*Collected data entries:*

-=-=-

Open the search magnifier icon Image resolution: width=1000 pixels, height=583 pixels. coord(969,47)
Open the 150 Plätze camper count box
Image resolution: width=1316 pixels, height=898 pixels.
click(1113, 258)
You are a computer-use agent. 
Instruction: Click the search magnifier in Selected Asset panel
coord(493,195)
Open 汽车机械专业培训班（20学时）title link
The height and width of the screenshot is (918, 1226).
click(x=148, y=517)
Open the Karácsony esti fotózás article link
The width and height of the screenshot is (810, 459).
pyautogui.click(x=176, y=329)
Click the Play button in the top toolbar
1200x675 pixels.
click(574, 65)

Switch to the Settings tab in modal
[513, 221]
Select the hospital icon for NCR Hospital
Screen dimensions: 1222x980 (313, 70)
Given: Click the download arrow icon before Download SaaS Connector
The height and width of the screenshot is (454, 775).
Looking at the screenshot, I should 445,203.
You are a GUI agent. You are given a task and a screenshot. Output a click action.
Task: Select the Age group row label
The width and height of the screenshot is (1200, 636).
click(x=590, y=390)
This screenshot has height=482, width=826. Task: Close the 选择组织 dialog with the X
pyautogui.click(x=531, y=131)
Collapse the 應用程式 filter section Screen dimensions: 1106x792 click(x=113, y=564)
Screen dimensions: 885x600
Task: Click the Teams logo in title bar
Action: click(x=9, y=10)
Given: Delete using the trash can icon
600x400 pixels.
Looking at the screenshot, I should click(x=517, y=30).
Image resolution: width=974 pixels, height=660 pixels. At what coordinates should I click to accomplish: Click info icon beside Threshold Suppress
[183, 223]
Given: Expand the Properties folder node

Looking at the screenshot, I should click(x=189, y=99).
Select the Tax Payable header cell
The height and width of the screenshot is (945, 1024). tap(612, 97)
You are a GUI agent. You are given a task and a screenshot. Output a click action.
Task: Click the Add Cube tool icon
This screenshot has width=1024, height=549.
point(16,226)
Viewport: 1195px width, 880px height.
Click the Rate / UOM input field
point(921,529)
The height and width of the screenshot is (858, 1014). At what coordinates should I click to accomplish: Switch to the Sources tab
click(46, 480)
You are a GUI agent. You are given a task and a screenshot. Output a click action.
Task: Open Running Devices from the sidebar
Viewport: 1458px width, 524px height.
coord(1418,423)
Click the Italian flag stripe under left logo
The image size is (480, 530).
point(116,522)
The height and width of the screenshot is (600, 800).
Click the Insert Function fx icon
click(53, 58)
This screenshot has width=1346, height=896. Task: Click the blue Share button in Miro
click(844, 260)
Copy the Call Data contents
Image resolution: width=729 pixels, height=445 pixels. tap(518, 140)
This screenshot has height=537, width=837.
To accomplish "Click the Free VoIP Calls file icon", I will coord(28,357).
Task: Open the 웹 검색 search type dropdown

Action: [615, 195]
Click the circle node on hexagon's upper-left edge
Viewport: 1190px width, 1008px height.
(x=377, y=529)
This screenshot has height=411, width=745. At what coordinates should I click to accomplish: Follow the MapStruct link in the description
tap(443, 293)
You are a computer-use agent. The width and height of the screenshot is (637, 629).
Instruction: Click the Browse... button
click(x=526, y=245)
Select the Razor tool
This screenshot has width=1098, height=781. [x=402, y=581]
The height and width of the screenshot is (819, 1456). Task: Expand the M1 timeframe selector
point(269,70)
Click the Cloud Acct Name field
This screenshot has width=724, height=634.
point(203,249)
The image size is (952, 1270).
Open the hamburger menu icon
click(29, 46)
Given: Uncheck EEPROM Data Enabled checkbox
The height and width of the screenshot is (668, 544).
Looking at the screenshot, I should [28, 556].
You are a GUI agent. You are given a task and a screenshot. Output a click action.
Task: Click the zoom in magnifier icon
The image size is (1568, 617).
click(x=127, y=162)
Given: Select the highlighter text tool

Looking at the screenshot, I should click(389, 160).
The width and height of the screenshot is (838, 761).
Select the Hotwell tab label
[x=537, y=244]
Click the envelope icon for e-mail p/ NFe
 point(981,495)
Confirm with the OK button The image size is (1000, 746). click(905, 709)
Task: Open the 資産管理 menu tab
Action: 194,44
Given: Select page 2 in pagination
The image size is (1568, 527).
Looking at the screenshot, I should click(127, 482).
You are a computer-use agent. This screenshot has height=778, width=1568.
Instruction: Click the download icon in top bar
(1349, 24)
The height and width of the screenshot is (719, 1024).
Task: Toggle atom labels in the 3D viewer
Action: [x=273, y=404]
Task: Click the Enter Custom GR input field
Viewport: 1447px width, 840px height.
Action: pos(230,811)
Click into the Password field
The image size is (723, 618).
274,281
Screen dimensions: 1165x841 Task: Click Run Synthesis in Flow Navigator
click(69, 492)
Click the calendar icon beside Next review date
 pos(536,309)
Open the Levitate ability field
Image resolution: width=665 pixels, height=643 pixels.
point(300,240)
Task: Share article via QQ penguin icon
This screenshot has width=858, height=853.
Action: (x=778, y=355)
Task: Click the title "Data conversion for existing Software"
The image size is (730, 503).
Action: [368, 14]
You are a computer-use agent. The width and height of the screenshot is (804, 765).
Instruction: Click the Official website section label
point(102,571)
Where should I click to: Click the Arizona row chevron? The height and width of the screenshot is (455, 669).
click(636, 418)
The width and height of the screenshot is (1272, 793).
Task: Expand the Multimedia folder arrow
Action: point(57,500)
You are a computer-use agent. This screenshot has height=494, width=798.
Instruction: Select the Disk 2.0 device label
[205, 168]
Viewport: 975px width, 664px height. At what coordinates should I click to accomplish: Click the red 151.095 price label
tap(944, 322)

-=-=-

For each line in the data that contains the string "computer", give a copy of that line.

You are a computer-use agent. 
You are a computer-use agent. The width and height of the screenshot is (637, 629).
You are a computer-use agent. This screenshot has height=778, width=1568.
You are a computer-use agent. The width and height of the screenshot is (804, 765).
You are a computer-use agent. This screenshot has height=494, width=798.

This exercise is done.